-- Data records follows --
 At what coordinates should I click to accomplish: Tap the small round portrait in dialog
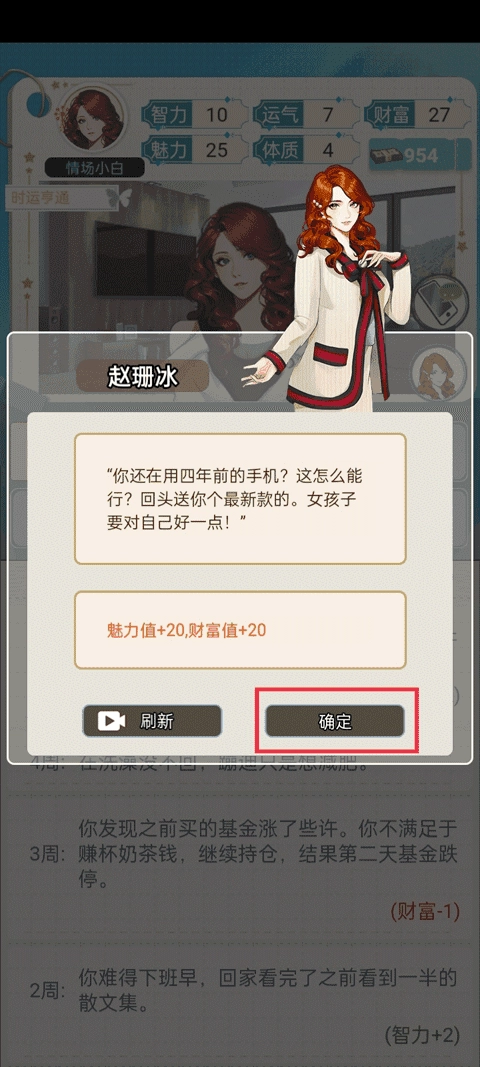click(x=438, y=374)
-- Data records concluded --
-- Data records follows --
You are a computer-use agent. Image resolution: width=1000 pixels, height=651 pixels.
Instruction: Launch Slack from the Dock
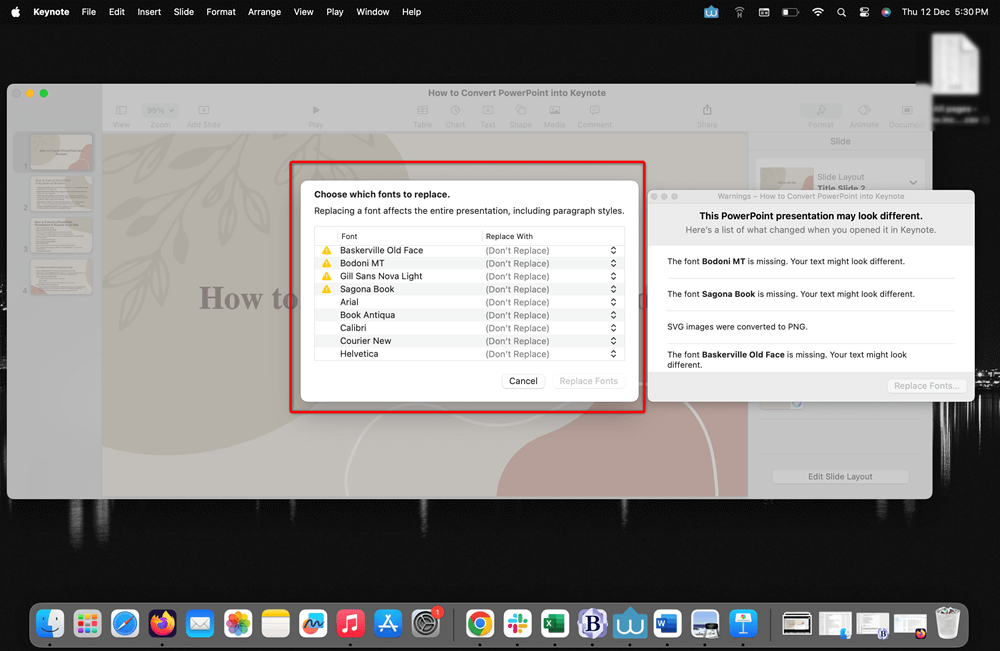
-- Data records concluded --
-- Data records follows --
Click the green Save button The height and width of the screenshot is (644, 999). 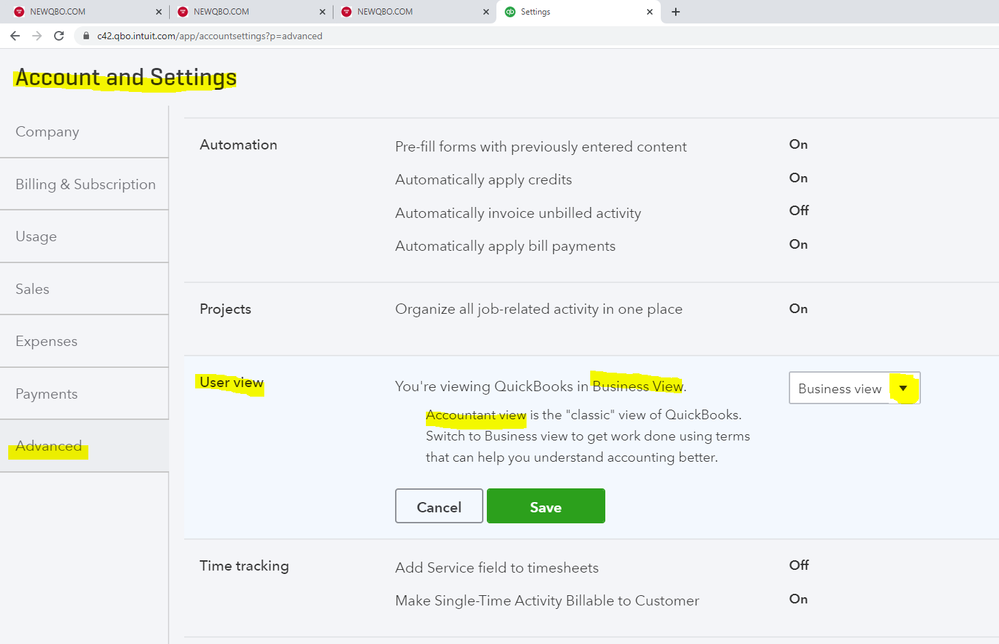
-- Data records concluded --
▶ [Problem to solve]: Retype exactly the lines of the data above that fall between the line with "You are a computer-use" and the line with "Instruction: Launch Slack from the Dock", inclusive, and add nothing.

▶ [Answer section]:
You are a computer-use agent. Image resolution: width=1000 pixels, height=651 pixels.
Instruction: Launch Slack from the Dock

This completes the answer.